Requirement
Would you repeat every line below exactly, please?

Records
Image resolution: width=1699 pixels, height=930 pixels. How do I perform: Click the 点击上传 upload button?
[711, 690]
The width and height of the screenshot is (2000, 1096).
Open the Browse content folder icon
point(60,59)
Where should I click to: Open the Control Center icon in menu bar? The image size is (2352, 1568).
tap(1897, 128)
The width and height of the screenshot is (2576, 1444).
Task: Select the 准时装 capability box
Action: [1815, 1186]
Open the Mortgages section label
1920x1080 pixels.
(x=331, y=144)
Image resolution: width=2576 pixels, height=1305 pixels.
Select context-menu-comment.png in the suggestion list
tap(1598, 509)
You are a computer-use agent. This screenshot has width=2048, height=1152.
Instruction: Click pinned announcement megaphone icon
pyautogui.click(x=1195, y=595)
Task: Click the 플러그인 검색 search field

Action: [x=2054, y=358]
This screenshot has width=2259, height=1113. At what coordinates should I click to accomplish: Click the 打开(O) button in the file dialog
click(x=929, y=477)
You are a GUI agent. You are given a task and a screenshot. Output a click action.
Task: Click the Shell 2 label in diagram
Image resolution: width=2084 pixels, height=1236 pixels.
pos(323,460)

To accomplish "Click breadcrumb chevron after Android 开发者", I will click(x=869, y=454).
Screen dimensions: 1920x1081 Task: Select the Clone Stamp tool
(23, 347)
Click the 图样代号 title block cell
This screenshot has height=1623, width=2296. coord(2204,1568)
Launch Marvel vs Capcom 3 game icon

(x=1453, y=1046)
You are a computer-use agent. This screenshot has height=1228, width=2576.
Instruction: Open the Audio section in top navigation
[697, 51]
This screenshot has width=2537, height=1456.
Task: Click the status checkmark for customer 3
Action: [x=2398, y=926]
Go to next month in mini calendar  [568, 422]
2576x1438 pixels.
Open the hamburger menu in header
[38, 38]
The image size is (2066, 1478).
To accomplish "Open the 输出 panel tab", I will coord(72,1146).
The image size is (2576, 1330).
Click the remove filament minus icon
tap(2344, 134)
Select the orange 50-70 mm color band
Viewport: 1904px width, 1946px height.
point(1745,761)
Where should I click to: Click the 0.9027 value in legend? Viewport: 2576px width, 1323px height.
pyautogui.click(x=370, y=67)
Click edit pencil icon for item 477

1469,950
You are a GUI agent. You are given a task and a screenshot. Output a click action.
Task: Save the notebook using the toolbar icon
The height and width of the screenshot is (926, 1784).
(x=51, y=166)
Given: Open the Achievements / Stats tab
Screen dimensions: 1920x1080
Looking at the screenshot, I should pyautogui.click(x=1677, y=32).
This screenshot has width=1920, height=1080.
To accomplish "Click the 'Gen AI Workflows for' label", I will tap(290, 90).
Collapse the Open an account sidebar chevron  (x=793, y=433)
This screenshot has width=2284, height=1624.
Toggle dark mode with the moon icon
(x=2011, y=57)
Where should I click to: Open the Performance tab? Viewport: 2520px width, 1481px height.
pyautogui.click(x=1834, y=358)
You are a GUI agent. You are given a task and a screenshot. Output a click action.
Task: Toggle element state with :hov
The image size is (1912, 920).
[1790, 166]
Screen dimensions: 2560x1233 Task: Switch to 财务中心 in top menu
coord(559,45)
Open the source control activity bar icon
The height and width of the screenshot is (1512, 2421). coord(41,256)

Task result
Image resolution: width=1699 pixels, height=930 pixels. How do I perform: Click the 点击上传 upload button?
[711, 690]
The width and height of the screenshot is (2000, 1096).
Open the Browse content folder icon
point(60,59)
Where should I click to: Open the Control Center icon in menu bar? The image size is (2352, 1568).
tap(1897, 128)
The width and height of the screenshot is (2576, 1444).
Task: Select the 准时装 capability box
Action: [1815, 1186]
Open the Mortgages section label
1920x1080 pixels.
(x=331, y=144)
Image resolution: width=2576 pixels, height=1305 pixels.
Select context-menu-comment.png in the suggestion list
tap(1598, 509)
You are a computer-use agent. This screenshot has width=2048, height=1152.
Instruction: Click pinned announcement megaphone icon
pyautogui.click(x=1195, y=595)
Task: Click the 플러그인 검색 search field

Action: [x=2054, y=358]
This screenshot has width=2259, height=1113. At what coordinates should I click to accomplish: Click the 打开(O) button in the file dialog
click(x=929, y=477)
You are a GUI agent. You are given a task and a screenshot. Output a click action.
Task: Click the Shell 2 label in diagram
Image resolution: width=2084 pixels, height=1236 pixels.
pos(323,460)

To accomplish "Click breadcrumb chevron after Android 开发者", I will click(x=869, y=454).
Screen dimensions: 1920x1081 Task: Select the Clone Stamp tool
(23, 347)
Click the 图样代号 title block cell
This screenshot has height=1623, width=2296. coord(2204,1568)
Launch Marvel vs Capcom 3 game icon

(x=1453, y=1046)
You are a computer-use agent. This screenshot has height=1228, width=2576.
Instruction: Open the Audio section in top navigation
[697, 51]
This screenshot has width=2537, height=1456.
Task: Click the status checkmark for customer 3
Action: [x=2398, y=926]
Go to next month in mini calendar  [568, 422]
2576x1438 pixels.
Open the hamburger menu in header
[38, 38]
The image size is (2066, 1478).
To accomplish "Open the 输出 panel tab", I will coord(72,1146).
The image size is (2576, 1330).
Click the remove filament minus icon
tap(2344, 134)
Select the orange 50-70 mm color band
Viewport: 1904px width, 1946px height.
point(1745,761)
Where should I click to: Click the 0.9027 value in legend? Viewport: 2576px width, 1323px height.
pyautogui.click(x=370, y=67)
Click edit pencil icon for item 477

1469,950
You are a GUI agent. You are given a task and a screenshot. Output a click action.
Task: Save the notebook using the toolbar icon
The height and width of the screenshot is (926, 1784).
(x=51, y=166)
Given: Open the Achievements / Stats tab
Screen dimensions: 1920x1080
Looking at the screenshot, I should pyautogui.click(x=1677, y=32).
This screenshot has width=1920, height=1080.
To accomplish "Click the 'Gen AI Workflows for' label", I will tap(290, 90).
Collapse the Open an account sidebar chevron  (x=793, y=433)
This screenshot has width=2284, height=1624.
Toggle dark mode with the moon icon
(x=2011, y=57)
Where should I click to: Open the Performance tab? Viewport: 2520px width, 1481px height.
pyautogui.click(x=1834, y=358)
You are a GUI agent. You are given a task and a screenshot. Output a click action.
Task: Toggle element state with :hov
The image size is (1912, 920).
[1790, 166]
Screen dimensions: 2560x1233 Task: Switch to 财务中心 in top menu
coord(559,45)
Open the source control activity bar icon
The height and width of the screenshot is (1512, 2421). coord(41,256)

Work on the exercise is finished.